It is common knowledge that data is an indispensable ingredient when building any machine learning project. Do you want to build an AI-powered system? You need data to train your model. You don’t have data? You are out of business.
Most times, the data you’d be working with are in files that can be stored and transferred easily. The comma-separated values file (popularly called CSV file) is a widespread file format for working with data files. You must be able to read, load, explore, and write data to a CSV file with Python. Pandas provide you with an easy-to-use method to carry out these processes with python. And that’s what we will be discussing in the tutorial.

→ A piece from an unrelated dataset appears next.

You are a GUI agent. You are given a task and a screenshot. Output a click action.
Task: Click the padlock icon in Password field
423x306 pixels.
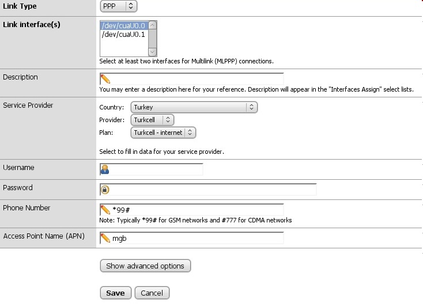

By the end of the tutorial, you will learn
- How to load a file with pandas
- File types and extension
- What a CSV file is
- What a TSV file is
- How to specify delimiters
- File Paths and Folder Paths
- What Current Working Directory is
- What Relative Paths and Absolute Paths are
- The Common errors with the read_csv() method
Let’s begin with loading a CSV file with pandas
Loading a CSV file with Pandas
To load a CSV file with pandas, the read_csv() file method is called. First, you’d need to have pandas installed on your PC and imported to your Jupyter notebook or whatever IDLE you are using. The read_csv() method has a lot of arguments that can be tweaked based on your preference. According to the Pandas official documentation, this is the full list of the arguments of the read_csv() method.
Signature: pd.read_csv( filepath_or_buffer, sep=',', delimiter=None, header='infer', names=None, index_col=None, usecols=None, squeeze=False, prefix=None, mangle_dupe_cols=True, dtype=None, engine=None, converters=None, true_values=None, false_values=None, skipinitialspace=False, skiprows=None, skipfooter=0, nrows=None, na_values=None, keep_default_na=True, na_filter=True, verbose=False, skip_blank_lines=True, parse_dates=False, infer_datetime_format=False, keep_date_col=False, date_parser=None, dayfirst=False, iterator=False, chunksize=None, compression='infer', thousands=None, decimal=b'.', lineterminator=None, quotechar='"', quoting=0, doublequote=True, escapechar=None, comment=None, encoding=None, dialect=None, tupleize_cols=None, error_bad_lines=True, warn_bad_lines=True, delim_whitespace=False, low_memory=True, memory_map=False, float_precision=None, ) Docstring: Read a comma-separated values (CSV) file into DataFrame. Also supports optionally iterating or breaking of the file into chunks.
Yes, I know it looks really intimidating. But not to worry, but most times, you won’t be defining the long list of parameters here. Of all these parameters, there is only one required parameter -the file path, which is pretty all you need to get started.
The framework for loading a CSV file, saved in the same file path as the python compiler, is shown below.
#import the pandas library import pandas as pd #read your data using the read_csv method of pandas pd.read_csv('name of your file.csv')
This is for a singular scenario where the file is stored in the same path as your python compiler, the file is not encoded, the content of the file is separated by only commas, the file has no title or description, etc.
There are times when this would not be the case. In order to master the process of reading CSV files with pandas, there are some critical concepts you must understand. First, you must understand what file extensions are and the differences between the various file extensions available. Second, you must understand what a working directory is and what a file path is. Third, you must have a solid understanding of what is in your CSV file itself. Sometimes, they are not just information separated with commas. And as a bonus, you should be able to read and decode the meaning of error messages when they appear.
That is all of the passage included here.